Task item:
Among the entries below, determine how many lines contain the word "computer" and state only that figure.

Stored records
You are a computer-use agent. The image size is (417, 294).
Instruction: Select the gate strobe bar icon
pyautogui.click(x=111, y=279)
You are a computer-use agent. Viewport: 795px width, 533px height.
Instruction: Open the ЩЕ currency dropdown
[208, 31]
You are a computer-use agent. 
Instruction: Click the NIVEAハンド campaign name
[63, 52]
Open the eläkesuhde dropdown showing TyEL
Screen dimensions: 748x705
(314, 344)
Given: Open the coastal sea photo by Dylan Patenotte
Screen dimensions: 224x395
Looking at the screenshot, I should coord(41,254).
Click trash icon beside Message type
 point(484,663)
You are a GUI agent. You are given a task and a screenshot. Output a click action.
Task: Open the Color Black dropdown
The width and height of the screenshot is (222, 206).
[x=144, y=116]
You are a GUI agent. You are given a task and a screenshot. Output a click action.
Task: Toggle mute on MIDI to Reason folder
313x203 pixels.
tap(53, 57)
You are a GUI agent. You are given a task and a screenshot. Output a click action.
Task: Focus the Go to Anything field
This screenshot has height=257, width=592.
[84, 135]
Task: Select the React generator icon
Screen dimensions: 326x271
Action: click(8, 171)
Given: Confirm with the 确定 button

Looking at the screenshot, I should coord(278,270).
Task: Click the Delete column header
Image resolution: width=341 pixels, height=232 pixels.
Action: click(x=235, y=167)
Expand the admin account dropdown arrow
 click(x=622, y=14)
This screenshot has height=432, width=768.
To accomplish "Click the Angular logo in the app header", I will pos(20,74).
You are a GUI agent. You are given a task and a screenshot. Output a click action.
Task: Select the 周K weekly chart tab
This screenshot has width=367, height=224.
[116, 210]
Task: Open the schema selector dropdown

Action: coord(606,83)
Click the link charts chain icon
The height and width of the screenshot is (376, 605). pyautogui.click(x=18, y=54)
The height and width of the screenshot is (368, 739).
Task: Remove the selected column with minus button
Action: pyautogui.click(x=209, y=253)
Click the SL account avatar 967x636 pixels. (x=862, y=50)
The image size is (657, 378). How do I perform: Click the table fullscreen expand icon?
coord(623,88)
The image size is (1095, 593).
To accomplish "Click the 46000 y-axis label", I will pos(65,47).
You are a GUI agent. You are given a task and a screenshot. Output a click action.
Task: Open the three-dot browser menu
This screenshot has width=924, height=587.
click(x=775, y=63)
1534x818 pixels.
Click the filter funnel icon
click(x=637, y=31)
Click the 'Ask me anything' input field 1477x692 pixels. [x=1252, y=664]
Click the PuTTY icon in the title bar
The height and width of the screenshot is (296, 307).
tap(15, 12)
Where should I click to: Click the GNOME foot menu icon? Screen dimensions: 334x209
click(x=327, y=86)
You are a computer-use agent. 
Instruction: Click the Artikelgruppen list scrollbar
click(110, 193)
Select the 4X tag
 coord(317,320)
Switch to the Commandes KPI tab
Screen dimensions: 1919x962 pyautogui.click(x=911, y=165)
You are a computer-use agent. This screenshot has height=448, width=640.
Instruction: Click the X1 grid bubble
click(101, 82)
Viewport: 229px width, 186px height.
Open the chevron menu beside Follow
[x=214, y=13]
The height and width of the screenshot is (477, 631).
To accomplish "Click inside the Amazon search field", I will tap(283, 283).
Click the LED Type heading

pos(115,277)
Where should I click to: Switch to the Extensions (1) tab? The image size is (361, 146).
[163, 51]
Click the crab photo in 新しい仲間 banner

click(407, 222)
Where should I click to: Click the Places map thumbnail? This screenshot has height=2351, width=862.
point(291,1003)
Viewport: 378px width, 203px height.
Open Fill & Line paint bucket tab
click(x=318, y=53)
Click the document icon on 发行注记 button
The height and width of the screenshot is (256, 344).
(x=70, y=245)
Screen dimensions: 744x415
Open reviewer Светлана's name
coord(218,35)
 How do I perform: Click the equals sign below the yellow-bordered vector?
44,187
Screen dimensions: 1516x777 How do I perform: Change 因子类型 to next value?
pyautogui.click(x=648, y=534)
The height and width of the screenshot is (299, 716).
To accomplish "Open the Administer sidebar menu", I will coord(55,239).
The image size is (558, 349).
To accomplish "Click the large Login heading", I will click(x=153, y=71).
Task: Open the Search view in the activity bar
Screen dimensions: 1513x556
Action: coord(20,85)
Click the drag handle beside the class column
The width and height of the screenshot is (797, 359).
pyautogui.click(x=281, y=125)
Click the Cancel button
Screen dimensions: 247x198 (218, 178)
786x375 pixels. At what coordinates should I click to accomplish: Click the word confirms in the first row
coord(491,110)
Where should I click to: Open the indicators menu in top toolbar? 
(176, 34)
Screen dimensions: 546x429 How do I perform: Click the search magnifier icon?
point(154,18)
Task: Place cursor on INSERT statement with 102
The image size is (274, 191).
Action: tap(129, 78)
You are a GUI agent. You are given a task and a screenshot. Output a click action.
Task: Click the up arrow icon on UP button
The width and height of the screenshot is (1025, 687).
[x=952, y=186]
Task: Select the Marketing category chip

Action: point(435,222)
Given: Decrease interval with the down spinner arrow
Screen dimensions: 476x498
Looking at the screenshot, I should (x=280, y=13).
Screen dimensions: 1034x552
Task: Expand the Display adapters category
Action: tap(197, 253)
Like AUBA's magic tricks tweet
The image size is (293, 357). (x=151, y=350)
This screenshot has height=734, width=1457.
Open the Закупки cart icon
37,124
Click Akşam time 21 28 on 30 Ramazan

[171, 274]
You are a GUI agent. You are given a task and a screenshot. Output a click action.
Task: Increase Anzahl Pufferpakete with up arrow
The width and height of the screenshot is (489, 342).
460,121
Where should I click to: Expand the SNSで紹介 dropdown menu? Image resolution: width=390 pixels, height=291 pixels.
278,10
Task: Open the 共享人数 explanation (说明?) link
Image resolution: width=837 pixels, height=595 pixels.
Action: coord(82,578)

Your response:
5